Australian (ASX) Stock Market Forum

Minimum capital to make $30,000 per year in the stock market?

Not really, it is what it is. Those dividends posted are what they are and in most cases increasing year after year. It is a good example of how much you actually need to pull 30K a year out of dividends alone.


So there's no mention of the capital loss that can occur? Oh sorry, its only a loss if you sell it:rolleyes:

So as long as the punter (Warren Buffet wanna be, or whatever) is ok with Pain, the draw down in capital is ok?

Oh right...i forgot, just buy more:rolleyes::rolleyes:
 
So there's no mention of the capital loss that can occur? Oh sorry, its only a loss if you sell it:rolleyes:

So as long as the punter (Warren Buffet wanna be, or whatever) is ok with Pain, the draw down in capital is ok?

Oh right...i forgot, just buy more:rolleyes::rolleyes:

Wake up on the wrong side this morning, can?:D

I think they were just giving an example of how one could construct a portfolio that generates $30k/year. I don't think anyone was arguing it was a risk free $30k. The OP is very open ended, so of course there are many ways to answer the question.:)
 
So there's no mention of the capital loss that can occur? Oh sorry, its only a loss if you sell it:rolleyes:

So as long as the punter (Warren Buffet wanna be, or whatever) is ok with Pain, the draw down in capital is ok?

Oh right...i forgot, just buy more:rolleyes::rolleyes:

Why would you draw down capital if you don't need to? He only wants the 30K a year. Some posters here are not traders, some are long term investors who have different ways of doing things. What works for some might not work for others, it can be done.
 
without being nosy: how much in dollar per week and how long is the waiting list?
Genuinely interested
This is a bit off the main thread : my apologies
I also assume this is government subsidised?
I have the feeling that I will not have access to much government paid subsidies in 30/40 years...
PS I really wish I am wrong and will live on tax funded pension till I am 120 playing golf every day...but....

I don't know if this is off topic.

Also, I don't know how much her pension was, in dollar terms.

I do know it was 85% of her pension, indexed.
It was in the agreement.

She was really lucky with the waiting list.
(someone had to die ... )

She had Parkinsons, so we knew how it would unfold.
That is why we shopped around.

(some aged care facilities were an absolute ripoff)
 
Wake up on the wrong side this morning, can?

I think they were just giving an example of how one could construct a portfolio that generates $30k/year. I don't think anyone was arguing it was a risk free $30k. The OP is very open ended, so of course there are many ways to answer the question.

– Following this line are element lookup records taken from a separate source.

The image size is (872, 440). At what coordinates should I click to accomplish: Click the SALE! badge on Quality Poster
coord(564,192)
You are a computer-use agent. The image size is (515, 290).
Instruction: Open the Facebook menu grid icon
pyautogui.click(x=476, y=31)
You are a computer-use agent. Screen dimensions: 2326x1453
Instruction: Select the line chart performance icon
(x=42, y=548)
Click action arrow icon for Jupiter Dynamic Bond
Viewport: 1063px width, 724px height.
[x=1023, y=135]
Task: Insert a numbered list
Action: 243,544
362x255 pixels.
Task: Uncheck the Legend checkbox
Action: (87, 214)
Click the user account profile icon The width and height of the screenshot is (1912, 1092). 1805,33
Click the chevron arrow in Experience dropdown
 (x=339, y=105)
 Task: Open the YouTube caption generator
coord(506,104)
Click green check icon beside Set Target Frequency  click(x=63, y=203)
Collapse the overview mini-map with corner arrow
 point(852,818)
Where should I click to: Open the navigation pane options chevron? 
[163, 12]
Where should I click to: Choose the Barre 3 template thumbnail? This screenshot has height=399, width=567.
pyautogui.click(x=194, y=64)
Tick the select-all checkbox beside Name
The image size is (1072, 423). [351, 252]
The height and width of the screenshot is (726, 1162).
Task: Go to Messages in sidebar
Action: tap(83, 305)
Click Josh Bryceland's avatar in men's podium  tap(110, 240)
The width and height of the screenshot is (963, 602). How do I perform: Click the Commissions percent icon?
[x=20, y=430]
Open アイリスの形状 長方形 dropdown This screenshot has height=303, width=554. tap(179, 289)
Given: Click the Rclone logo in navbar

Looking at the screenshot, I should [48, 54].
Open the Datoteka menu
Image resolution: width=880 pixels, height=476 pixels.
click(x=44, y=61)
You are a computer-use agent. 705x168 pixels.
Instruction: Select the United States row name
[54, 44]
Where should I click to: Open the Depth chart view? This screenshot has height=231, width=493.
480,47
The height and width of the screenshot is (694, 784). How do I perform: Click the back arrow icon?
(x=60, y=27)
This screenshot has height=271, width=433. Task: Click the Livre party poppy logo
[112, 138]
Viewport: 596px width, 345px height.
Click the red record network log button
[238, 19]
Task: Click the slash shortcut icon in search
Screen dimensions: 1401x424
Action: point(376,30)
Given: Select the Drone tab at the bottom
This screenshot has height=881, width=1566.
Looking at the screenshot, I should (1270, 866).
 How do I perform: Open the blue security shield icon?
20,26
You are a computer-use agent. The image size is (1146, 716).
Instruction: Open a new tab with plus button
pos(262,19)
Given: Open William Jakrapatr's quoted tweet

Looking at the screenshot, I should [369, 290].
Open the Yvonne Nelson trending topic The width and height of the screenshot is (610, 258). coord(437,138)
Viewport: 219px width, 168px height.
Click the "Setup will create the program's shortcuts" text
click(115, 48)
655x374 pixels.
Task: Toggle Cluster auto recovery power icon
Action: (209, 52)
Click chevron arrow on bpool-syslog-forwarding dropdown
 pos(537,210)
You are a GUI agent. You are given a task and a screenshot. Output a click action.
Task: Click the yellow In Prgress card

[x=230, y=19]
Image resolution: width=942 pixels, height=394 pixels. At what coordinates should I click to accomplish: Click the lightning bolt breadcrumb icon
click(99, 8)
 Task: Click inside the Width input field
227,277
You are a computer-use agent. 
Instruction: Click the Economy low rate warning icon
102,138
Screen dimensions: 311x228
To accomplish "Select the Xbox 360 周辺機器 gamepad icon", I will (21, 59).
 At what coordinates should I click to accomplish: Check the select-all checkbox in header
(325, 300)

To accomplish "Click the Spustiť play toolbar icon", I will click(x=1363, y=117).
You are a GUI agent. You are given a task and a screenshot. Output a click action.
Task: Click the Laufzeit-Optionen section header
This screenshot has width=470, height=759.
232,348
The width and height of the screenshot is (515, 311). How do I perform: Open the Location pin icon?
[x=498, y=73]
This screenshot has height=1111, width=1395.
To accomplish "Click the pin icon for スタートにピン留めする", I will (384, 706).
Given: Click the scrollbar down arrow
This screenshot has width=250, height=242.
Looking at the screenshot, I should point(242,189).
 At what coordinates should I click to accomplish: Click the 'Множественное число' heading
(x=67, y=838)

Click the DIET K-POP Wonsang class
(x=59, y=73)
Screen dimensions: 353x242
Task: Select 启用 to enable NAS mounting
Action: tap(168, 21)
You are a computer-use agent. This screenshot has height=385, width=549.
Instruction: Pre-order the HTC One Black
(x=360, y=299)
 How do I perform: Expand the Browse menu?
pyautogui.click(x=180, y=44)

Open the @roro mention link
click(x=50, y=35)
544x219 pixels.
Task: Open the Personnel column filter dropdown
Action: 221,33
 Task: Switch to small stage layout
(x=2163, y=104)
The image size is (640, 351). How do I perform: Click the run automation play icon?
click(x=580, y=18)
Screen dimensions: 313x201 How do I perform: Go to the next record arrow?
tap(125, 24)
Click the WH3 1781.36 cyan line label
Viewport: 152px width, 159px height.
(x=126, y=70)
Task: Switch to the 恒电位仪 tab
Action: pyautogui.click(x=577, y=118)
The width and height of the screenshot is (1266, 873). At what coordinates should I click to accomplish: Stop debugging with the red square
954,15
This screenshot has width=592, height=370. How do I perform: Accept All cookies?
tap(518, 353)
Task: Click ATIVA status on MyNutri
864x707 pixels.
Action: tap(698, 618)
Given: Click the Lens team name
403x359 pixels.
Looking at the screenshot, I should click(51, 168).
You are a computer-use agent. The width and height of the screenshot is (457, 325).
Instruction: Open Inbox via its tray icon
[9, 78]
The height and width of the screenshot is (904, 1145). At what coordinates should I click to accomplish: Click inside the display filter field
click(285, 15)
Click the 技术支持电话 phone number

Why would you draw down capital if you don't need to? He only wants the 30K a year. Some posters here are not traders, some are long term investors who have different ways of doing things. What works for some might not work for others, it can be done.

My point is to me, the first thing to consider is risk. That wasn't considered at all here.

Sure, everyone is different, but if you're not considering risk then you're kidding yourself....
 
Thanks Buglar,
anyone else know a rounded figure for the cost of a semi intensive aged care facility per day/or week without subsidies?
This should be the base of any long term minimum income for our older age.
 
Thanks Buglar,
anyone else know a rounded figure for the cost of a semi intensive aged care facility per day/or week without subsidies?
This should be the base of any long term minimum income for our older age.

No, maybe take it to another thread?:topic:)
 
My point is to me, the first thing to consider is risk. That wasn't considered at all here.

Sure, everyone is different, but if you're not considering risk then you're kidding yourself....

I don't disagree with you on that. But I think as an illustrative example of how much is required to generate $x dividend stream it is a good place to start.
 
Thanks Buglar,
anyone else know a rounded figure for the cost of a semi intensive aged care facility per day/or week without subsidies?
This should be the base of any long term minimum income for our older age.

Well, as from 1 July 2014, the accommodation bond is to be capped at $550,000 (but more can be taken if the provider gets Government approval) and as the distinction between low-care and high-care is also to be removed.

This link is just a start to enable one to be utterly and completely confused.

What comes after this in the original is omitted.